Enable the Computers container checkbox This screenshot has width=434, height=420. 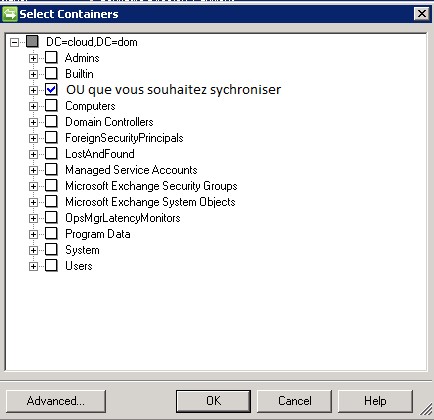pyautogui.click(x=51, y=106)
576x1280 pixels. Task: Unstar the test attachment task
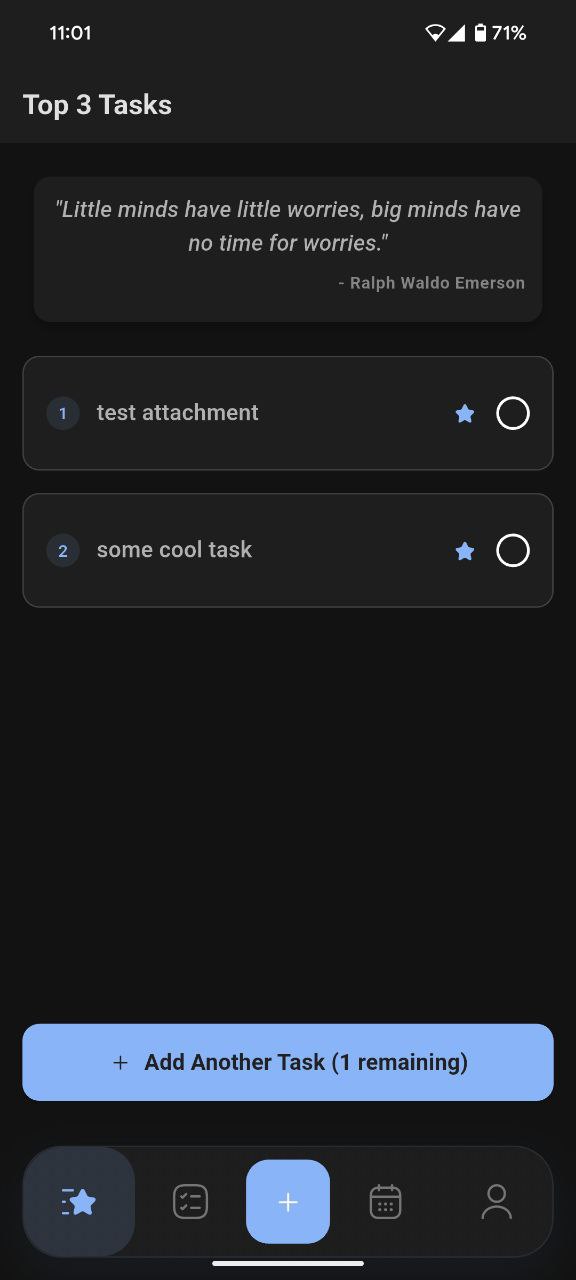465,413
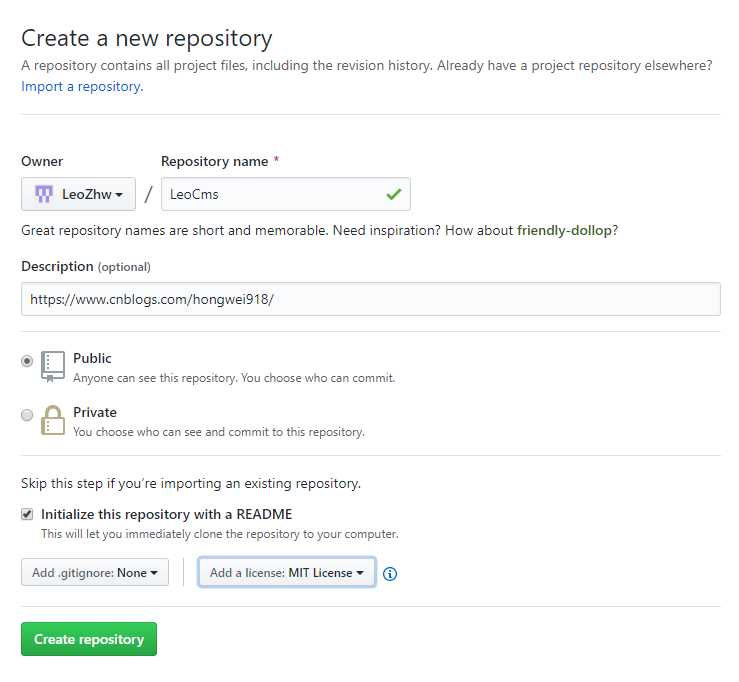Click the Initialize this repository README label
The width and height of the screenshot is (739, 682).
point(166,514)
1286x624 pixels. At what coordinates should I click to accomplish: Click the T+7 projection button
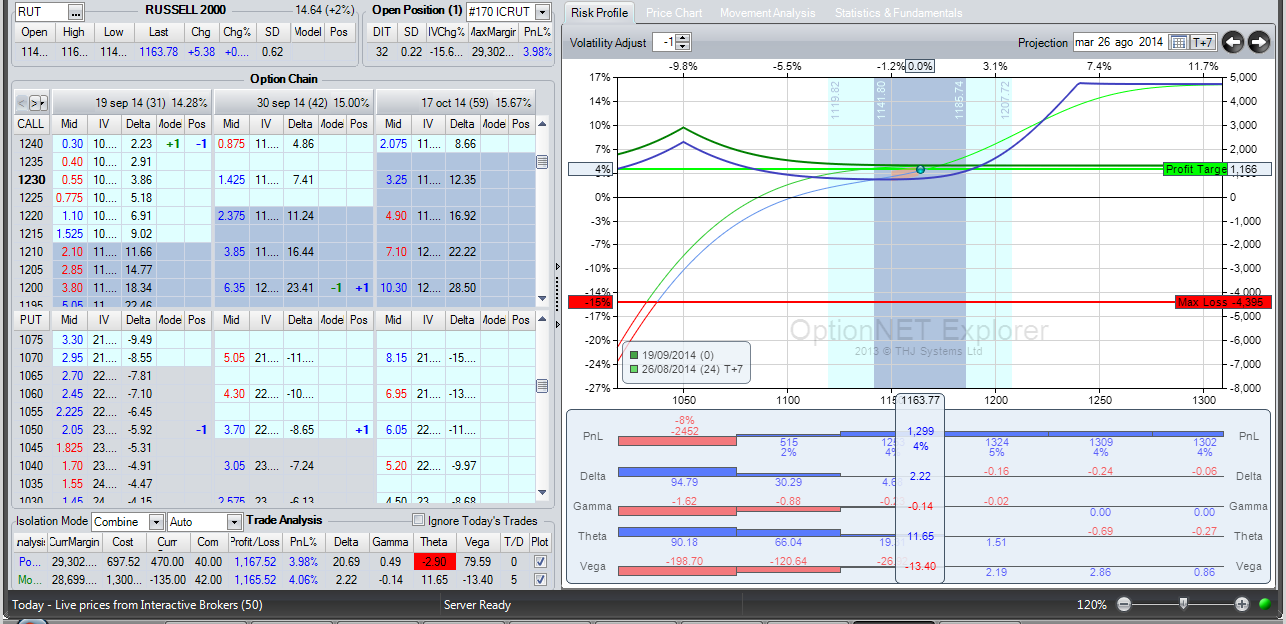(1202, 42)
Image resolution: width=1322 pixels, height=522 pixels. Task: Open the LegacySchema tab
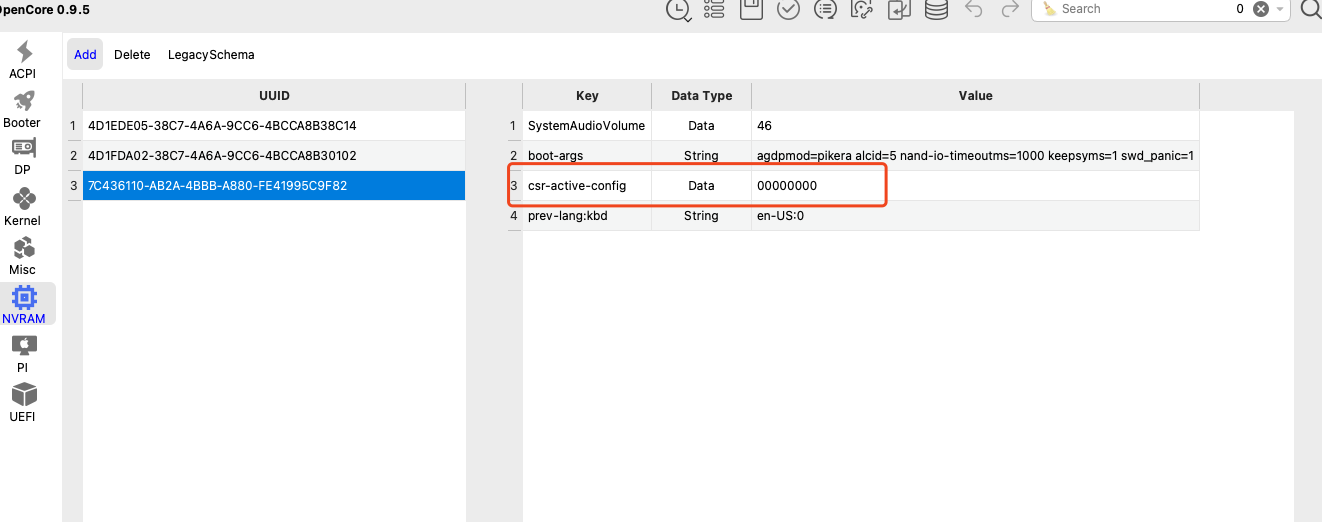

▶ **Work order**
Could you repeat, exactly and with nothing else, the lines from the one containing "1286x624 pixels. At" through the last line of the records above, leaving out the pictures?

▶ **Final answer**
1286x624 pixels. At what coordinates should I click to accomplish: Click the T+7 projection button
(1202, 42)
Image resolution: width=1322 pixels, height=522 pixels. Task: Open the LegacySchema tab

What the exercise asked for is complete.